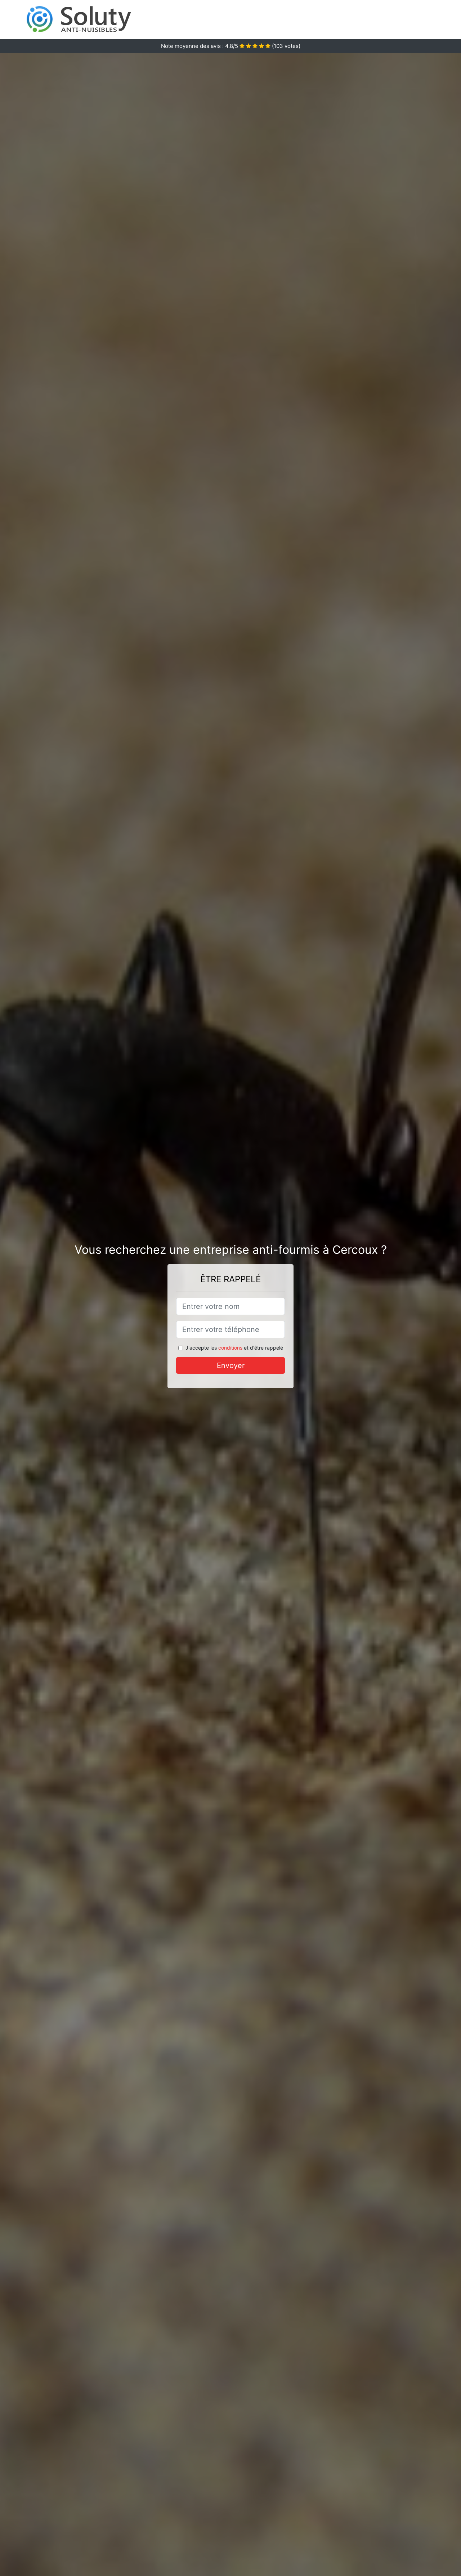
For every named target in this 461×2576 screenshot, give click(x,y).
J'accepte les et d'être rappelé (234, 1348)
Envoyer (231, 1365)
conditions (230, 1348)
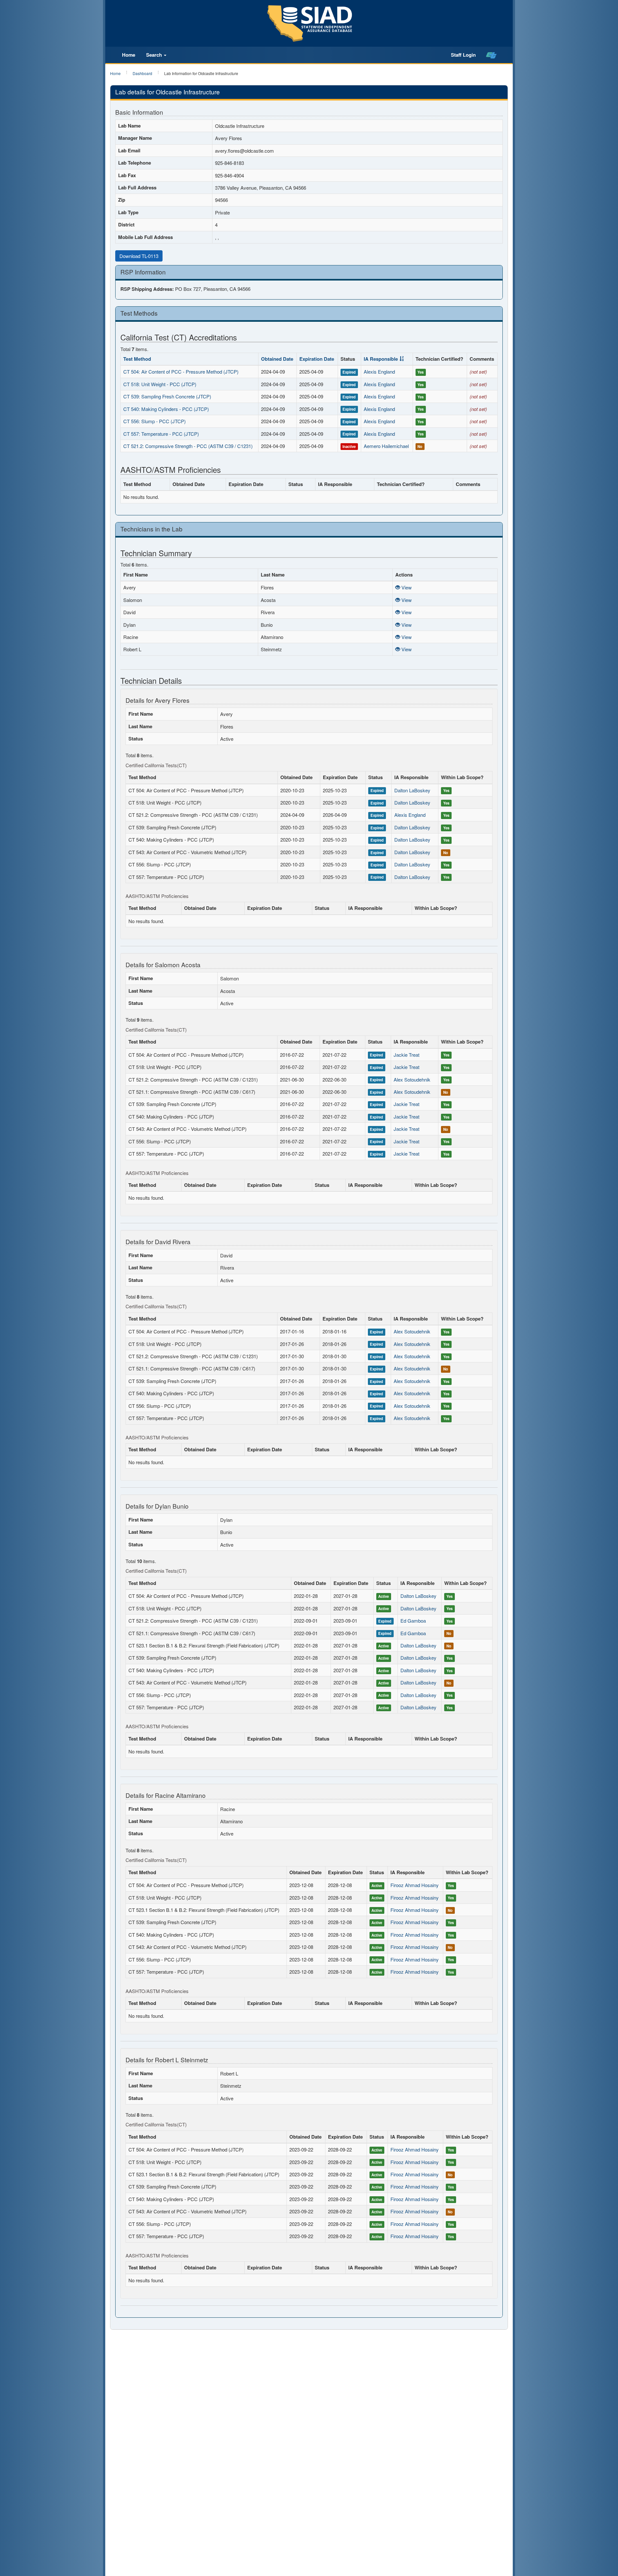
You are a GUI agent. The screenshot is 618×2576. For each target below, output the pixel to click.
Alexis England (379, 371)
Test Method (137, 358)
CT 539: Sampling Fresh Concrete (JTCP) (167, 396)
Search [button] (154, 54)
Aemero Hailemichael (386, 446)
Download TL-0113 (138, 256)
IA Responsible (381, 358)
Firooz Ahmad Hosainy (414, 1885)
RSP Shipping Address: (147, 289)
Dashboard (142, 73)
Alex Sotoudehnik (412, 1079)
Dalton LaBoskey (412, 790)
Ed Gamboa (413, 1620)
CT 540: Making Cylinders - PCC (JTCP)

...

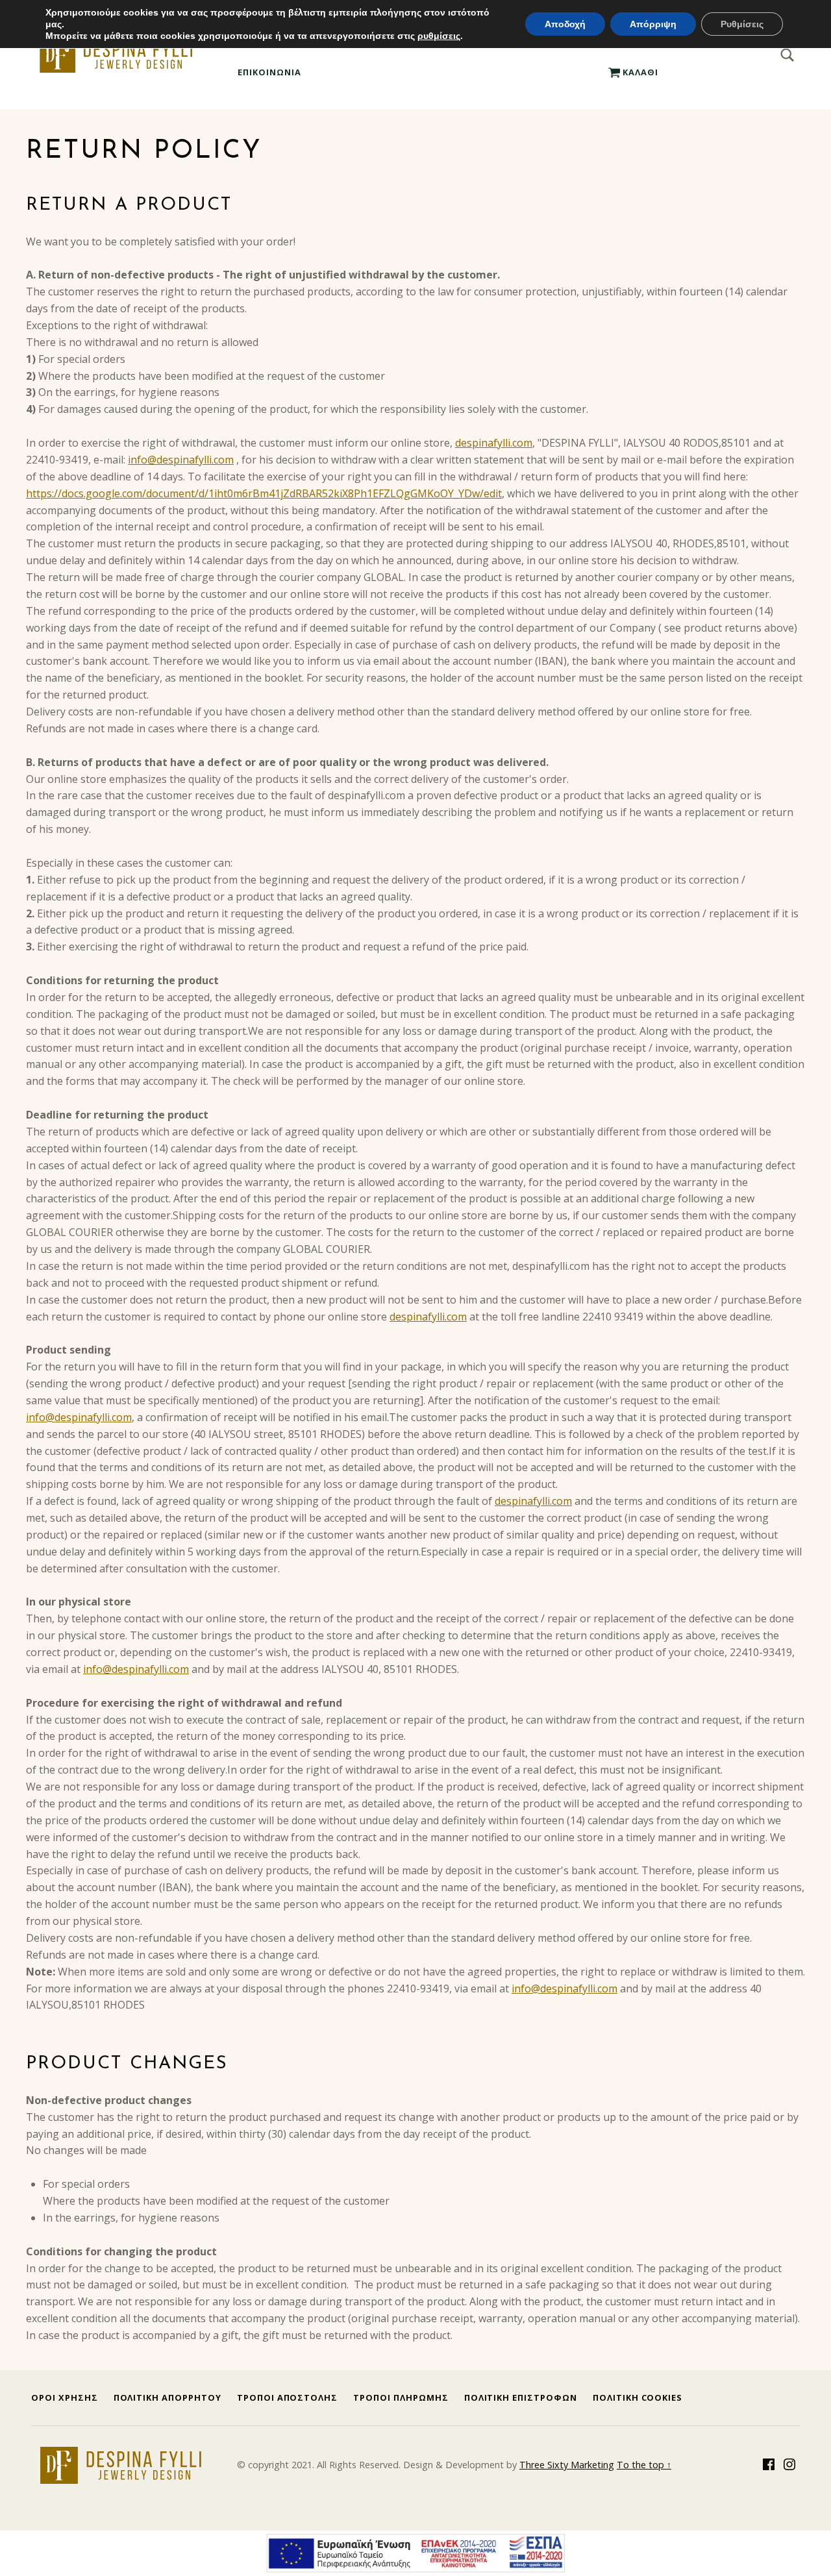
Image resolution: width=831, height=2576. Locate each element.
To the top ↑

YOUR OBJECTIVE
Your task for the entries above: copy exactly the span starting with the line with "Download TL-0113 (138, 256)" and going on through the line with "CT 540: Making Cylinders - PCC (JTCP)", both lines included, and nothing else.

REPLY TO THE TASK
Download TL-0113 (138, 256)
IA Responsible (381, 358)
Firooz Ahmad Hosainy (414, 1885)
RSP Shipping Address: (147, 289)
Dashboard (142, 73)
Alex Sotoudehnik (412, 1079)
Dalton LaBoskey (412, 790)
Ed Gamboa (413, 1620)
CT 540: Making Cylinders - PCC (JTCP)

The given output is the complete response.